Notre société occidentale et matérialiste, vit la mort comme perturbatrice, tout devant rentrer rapidement ‘'dans l'ordre''. Les proches doivent dans un même temps faire face à la réalité de la perte de l'être cher, régler l'administratif, le quotidien, et prendre des décisions quant au corps. Se pose la question de la cérémonie d'adieu et de son sens. Accompagner un mort est une responsabilité pour ceux qui restent. Briser le silence, les secrets et libérer la parole, L'éloignement et l'éclatement des familles, les secrets familiaux, les jugements et croyances diverses, les circonstances de la mort, rendent ces situations encore plus difficiles à vivre.
Le poids du silence imposé à certaines personnes, par leur entourage [qui ne peut ou ne veut pas exprimer]; par la solitude, ou par des blocages; fait que la souffrance muselée pendant des années ressurgit à l'occasion d'un nouveau deuil. Cette souffrance peut ressurgir aussi dans des circonstances analogues : ruptures, chômage,... quand elle ne se manifeste pas sous forme de maladie ou de mal être chronique.
Se pose la question de comment parler de la mort et faire s'exprimer les enfants, les jeunes.
Reconnaître la perte, s'accepter souffrant, Le manque et l'absence de l'être cher se font sentir tout au long de mois et d'années. La souffrance, est psychologique, physique, spirituelle. Allant d'une peine sans nom à une tristesse et un chagrin qu'il est malaisé de dominer. Son expression est délicate dans notre société où seulement pleurer est synonyme de faiblesse donc disqualifie. Mais il est important pour soi et pour celui qui est parti de se respecter dans cette souffrance et de l'exprimer.
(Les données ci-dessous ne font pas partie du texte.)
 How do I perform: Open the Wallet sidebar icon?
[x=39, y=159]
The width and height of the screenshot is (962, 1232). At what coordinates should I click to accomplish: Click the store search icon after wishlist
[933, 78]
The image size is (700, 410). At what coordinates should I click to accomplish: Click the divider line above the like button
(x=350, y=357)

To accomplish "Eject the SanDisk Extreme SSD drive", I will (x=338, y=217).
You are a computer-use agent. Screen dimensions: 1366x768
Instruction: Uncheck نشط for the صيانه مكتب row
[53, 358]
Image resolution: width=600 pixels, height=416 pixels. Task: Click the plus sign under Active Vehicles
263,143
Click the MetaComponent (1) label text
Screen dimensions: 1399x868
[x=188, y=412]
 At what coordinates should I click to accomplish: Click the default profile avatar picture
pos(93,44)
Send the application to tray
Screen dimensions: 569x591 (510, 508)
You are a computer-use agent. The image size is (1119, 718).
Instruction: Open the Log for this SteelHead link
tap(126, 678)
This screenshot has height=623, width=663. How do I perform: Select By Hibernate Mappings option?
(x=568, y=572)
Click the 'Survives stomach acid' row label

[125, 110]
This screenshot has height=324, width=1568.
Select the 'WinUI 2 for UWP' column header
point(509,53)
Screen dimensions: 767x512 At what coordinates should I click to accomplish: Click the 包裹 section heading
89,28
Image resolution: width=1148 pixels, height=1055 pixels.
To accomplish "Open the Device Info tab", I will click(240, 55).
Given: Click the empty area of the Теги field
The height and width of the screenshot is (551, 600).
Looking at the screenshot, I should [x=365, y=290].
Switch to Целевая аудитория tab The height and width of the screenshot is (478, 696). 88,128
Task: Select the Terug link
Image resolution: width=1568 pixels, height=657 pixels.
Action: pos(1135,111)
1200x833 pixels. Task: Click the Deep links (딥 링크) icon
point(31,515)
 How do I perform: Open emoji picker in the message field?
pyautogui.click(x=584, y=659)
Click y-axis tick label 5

Le chemin de l'acceptation est semé d'obstacles les connaître aide à les dépasser, Chacun a son propre cheminement pour instaurer une nouvelle relation avec l'être parti. Si ces cheminements sont tous différents, il y a des ‘'passages'' propres à tous et les connaître est important pour savoir que nos ‘'haut et bas'' sont dans l'ordre des choses. Rechercher le réconfort, ne pas se juger,
Prendre son temps, s'organiser, parler, accepter l'aide et la présence des autres quand elle est positive, s'occuper de soi sont des enjeux de survie dans un premier temps et le chemin pour (ré)apprendre à dire, à vivre, ... à petits pas. Et renaître à soi et aux autres Le dépassement de la perte de l'être aimé fait surgir des relations d'une toute autre qualité et intensité, de soi à soi et de soi aux autres. La vie, les projets, les envies prennent une dimension nouvelle.